Dataset items
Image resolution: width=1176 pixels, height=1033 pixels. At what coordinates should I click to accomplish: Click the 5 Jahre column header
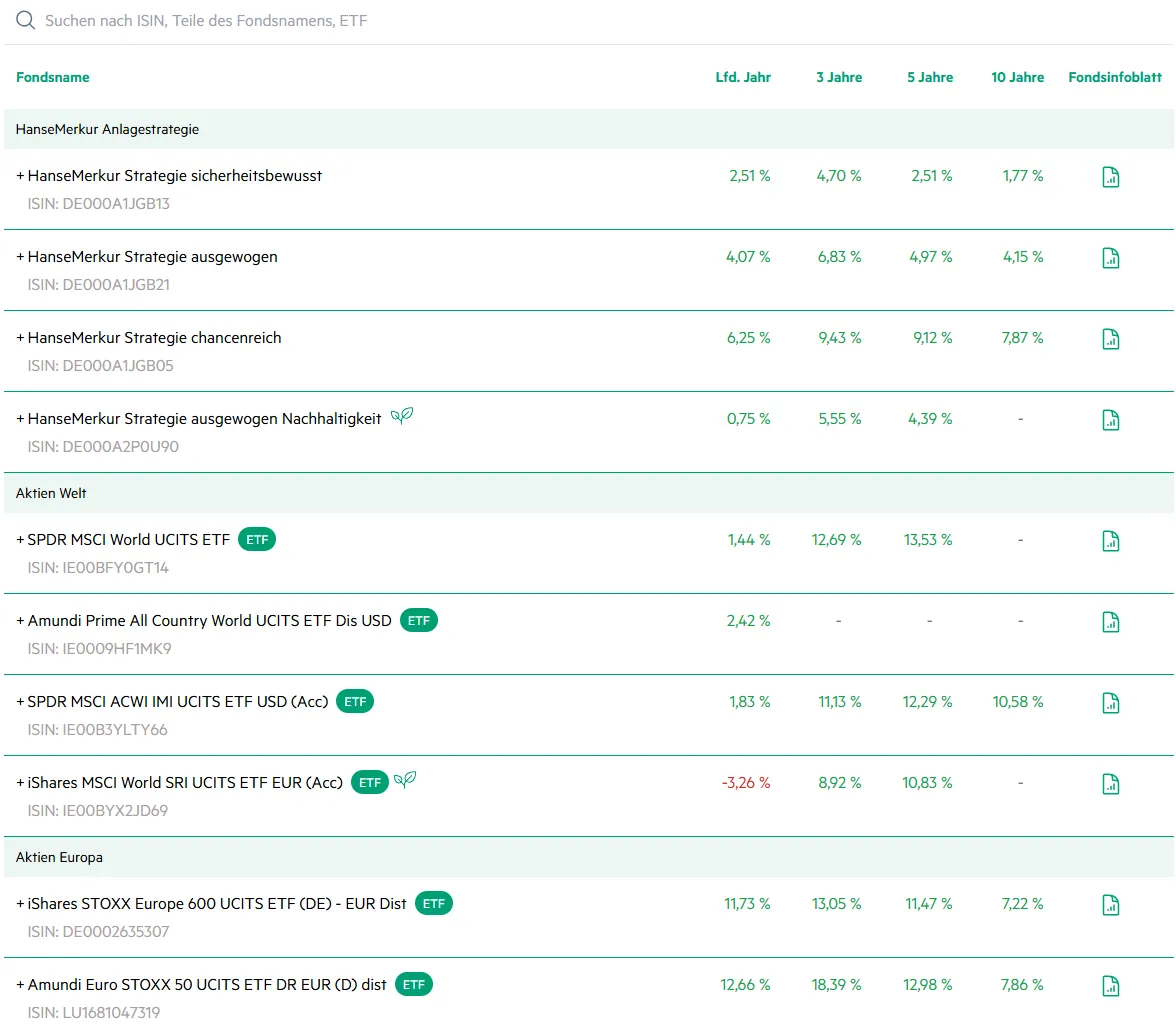(930, 77)
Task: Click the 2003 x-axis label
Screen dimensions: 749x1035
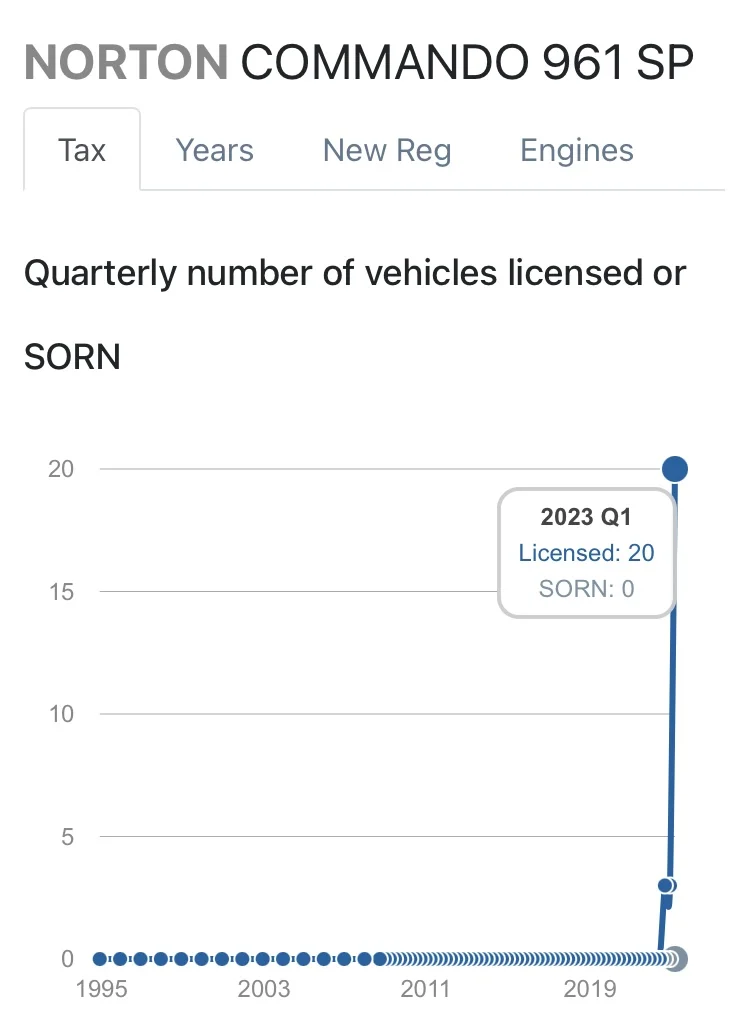Action: point(263,989)
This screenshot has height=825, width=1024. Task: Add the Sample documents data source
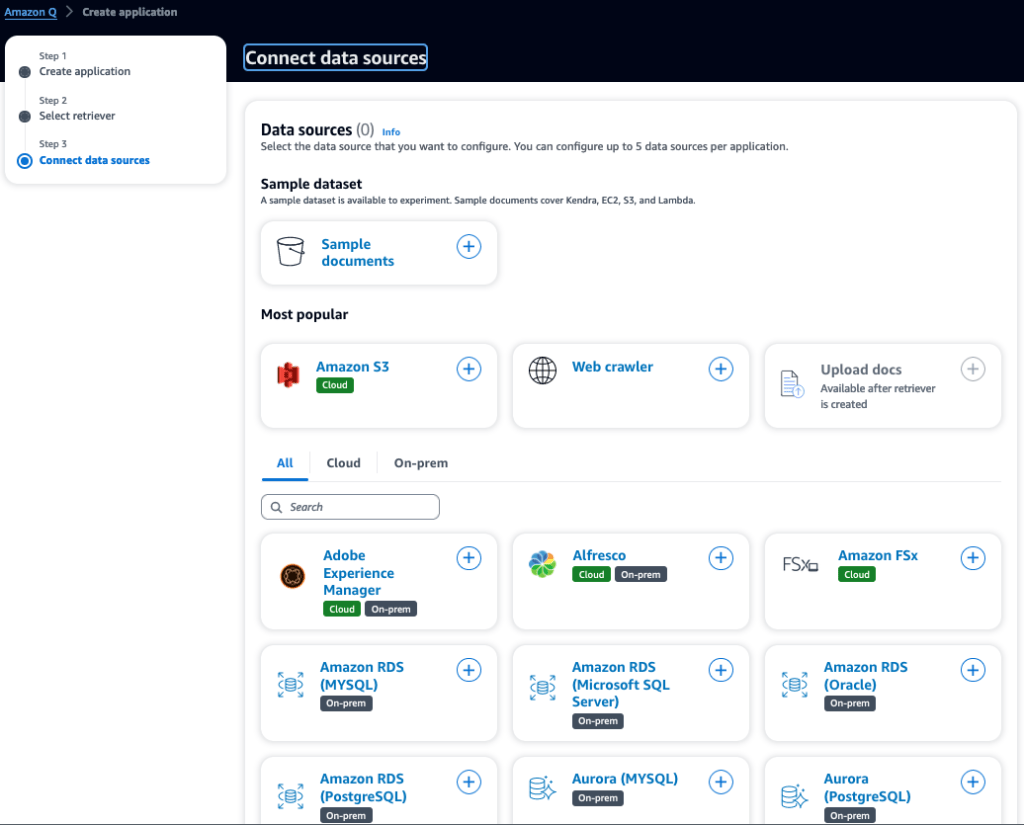pos(469,246)
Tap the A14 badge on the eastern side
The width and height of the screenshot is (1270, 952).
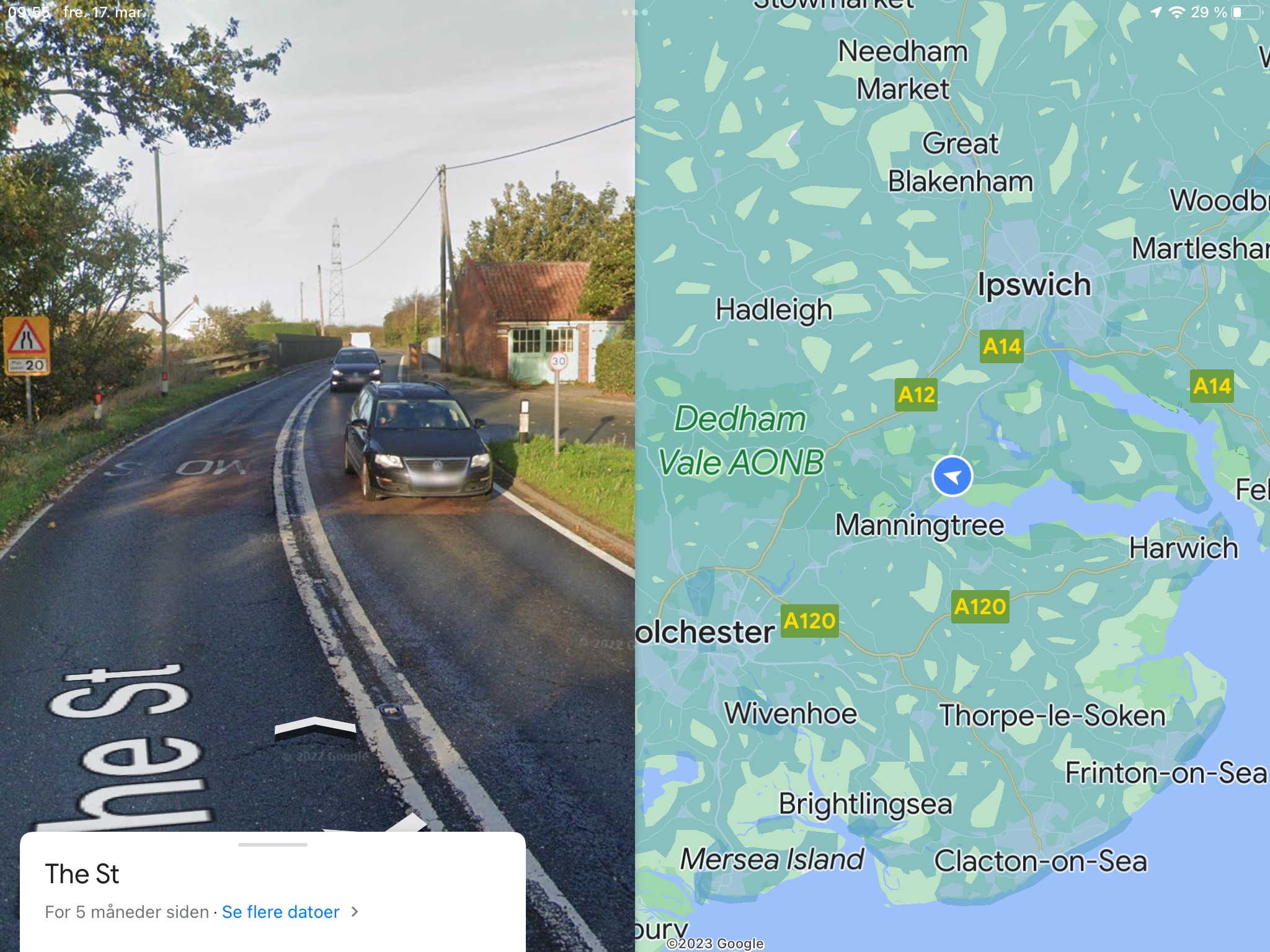click(x=1212, y=386)
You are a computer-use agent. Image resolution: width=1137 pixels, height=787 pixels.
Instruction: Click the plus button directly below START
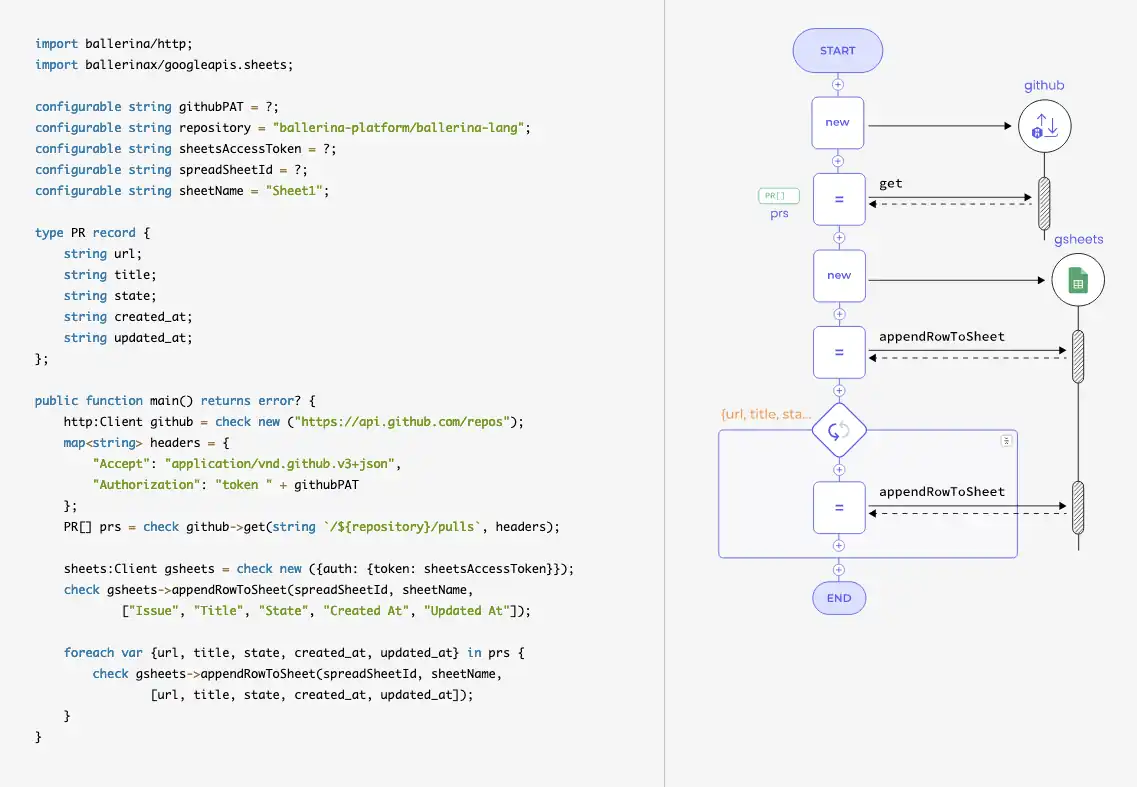(x=839, y=85)
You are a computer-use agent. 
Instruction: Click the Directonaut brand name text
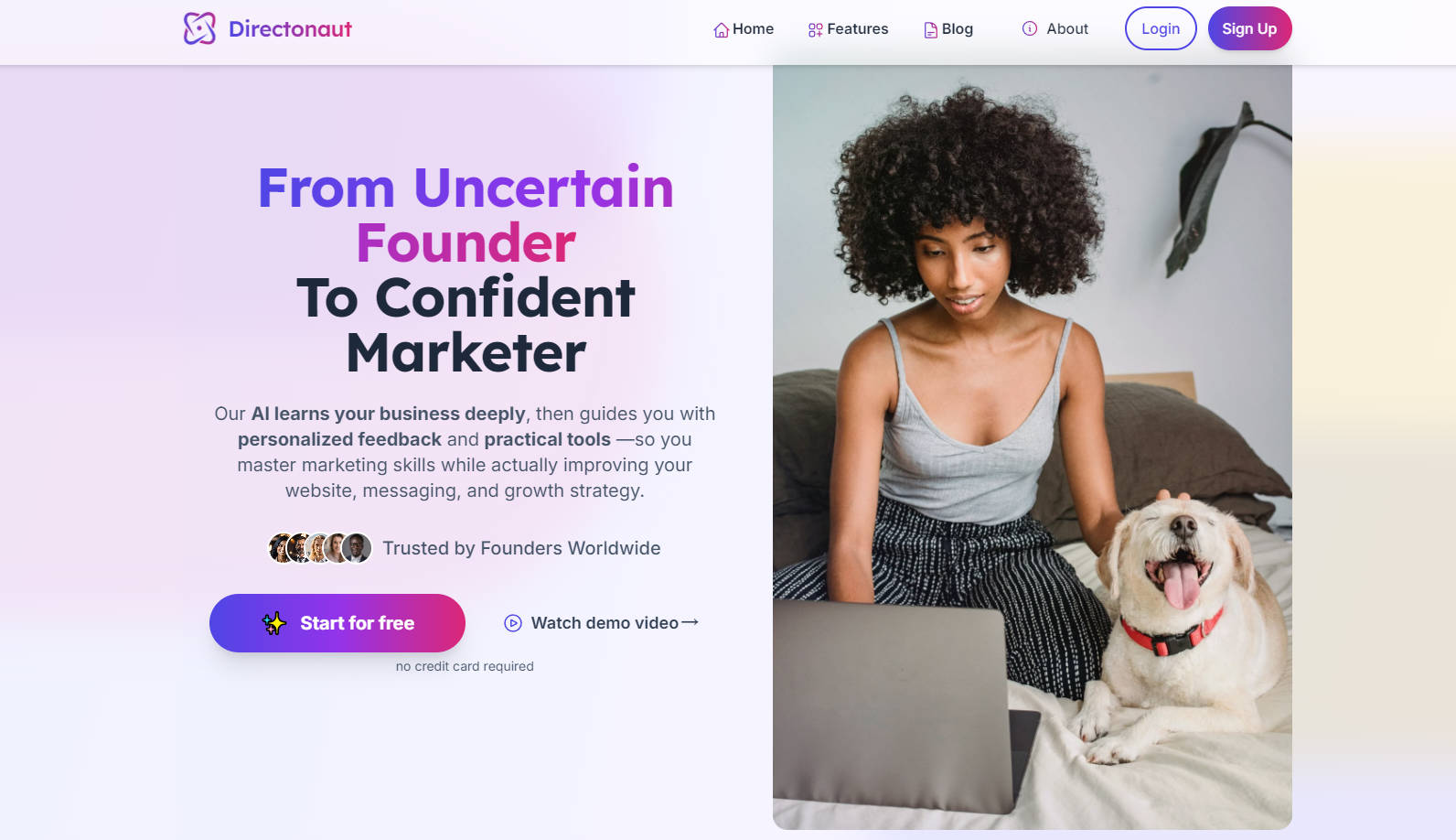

#### Prompt:
Copy exactly, with no pictures, the lines from the line containing "Instruction: Click the plus" through the last line of the records above.

#### Result of this exercise:
Instruction: Click the plus button directly below START
(x=839, y=85)
You are a computer-use agent. 
Instruction: Click the Directonaut brand name text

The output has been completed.